Bioluminescence is the ability of living organisms to generate visible light through organic chemical processes. Flashlight fish, which tend to hide in caves and reef crevasses by day, explore beyond only on moonless nights. The fish have pockets containing bioluminescent bacteria located beneath their eyes, which they are able to manipulate to create flashing patterns.
The research team serendipitously came across a school of thousands of flashlight fish while diving off the Solomon Islands in the South Pacific.
They collected footage of the school—the largest recorded aggregation of bioluminescent flashlight fish—as part of a 2013 trip, and returned to the remote, uninhabited volcanic island in 2016 and 2019 to gather more data.
Phillips modified a deep-sea low-light camera system so that it could be utilized by scuba divers. “Everything had to come together to get these data—the new camera system, the weather, the divers, and, of course, the fish.
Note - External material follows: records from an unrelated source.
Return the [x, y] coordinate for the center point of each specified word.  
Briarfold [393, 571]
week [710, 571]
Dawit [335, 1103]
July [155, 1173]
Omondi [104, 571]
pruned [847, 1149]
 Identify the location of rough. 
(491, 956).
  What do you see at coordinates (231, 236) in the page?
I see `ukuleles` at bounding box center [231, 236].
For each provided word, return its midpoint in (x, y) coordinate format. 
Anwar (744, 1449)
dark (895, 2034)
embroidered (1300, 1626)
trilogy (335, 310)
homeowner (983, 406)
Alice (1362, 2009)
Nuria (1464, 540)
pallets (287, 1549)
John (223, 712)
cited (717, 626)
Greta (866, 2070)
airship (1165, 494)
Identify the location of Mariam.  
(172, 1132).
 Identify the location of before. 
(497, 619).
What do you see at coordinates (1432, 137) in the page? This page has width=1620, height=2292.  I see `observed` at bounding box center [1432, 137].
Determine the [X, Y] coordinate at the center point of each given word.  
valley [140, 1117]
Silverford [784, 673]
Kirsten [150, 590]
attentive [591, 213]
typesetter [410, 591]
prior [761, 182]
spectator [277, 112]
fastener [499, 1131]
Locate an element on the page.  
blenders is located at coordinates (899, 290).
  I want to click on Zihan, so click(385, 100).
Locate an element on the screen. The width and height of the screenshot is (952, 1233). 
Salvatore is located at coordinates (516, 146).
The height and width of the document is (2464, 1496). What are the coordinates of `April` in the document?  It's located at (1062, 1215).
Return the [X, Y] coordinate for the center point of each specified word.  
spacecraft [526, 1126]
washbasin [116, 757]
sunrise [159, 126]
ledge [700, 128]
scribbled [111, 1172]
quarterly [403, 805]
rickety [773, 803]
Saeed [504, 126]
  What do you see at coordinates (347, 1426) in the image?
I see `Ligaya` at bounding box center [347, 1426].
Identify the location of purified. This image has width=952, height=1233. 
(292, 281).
It was one of the hardest challenges I have faced as a marine roboticist.”
To capture footage of the fish’s nighttime behavior in their natural environment, observations had to be made without artificial light. Both divers and a three-person submarine used a suite of low-light cameras, including a custom-built underwater high-speed, high-resolution scientific complementary metal-oxide-semiconductor (sCMOS) camera.
“What we saw and experienced was truly extraordinary,” said Phillips. Noting the similarity to how fireflies communicate using bioluminescent light, and past research conducted on that topic, he said he hopes that his team’s research will inspire more relating to the flashlight fish, which he calls “the fireflies of the sea.”
Other authors on the study include lead author David Gruber from Baruch College, who also serves as a research associate at the American Museum of Natural History; Rory O’Brien, Ganesh Vasan, Peter O’Brien, and Vincent Pieribone, from the Yale University School of Medicine; and Vivek Boominathan and Ashok Veeraraghavan, from Rice University.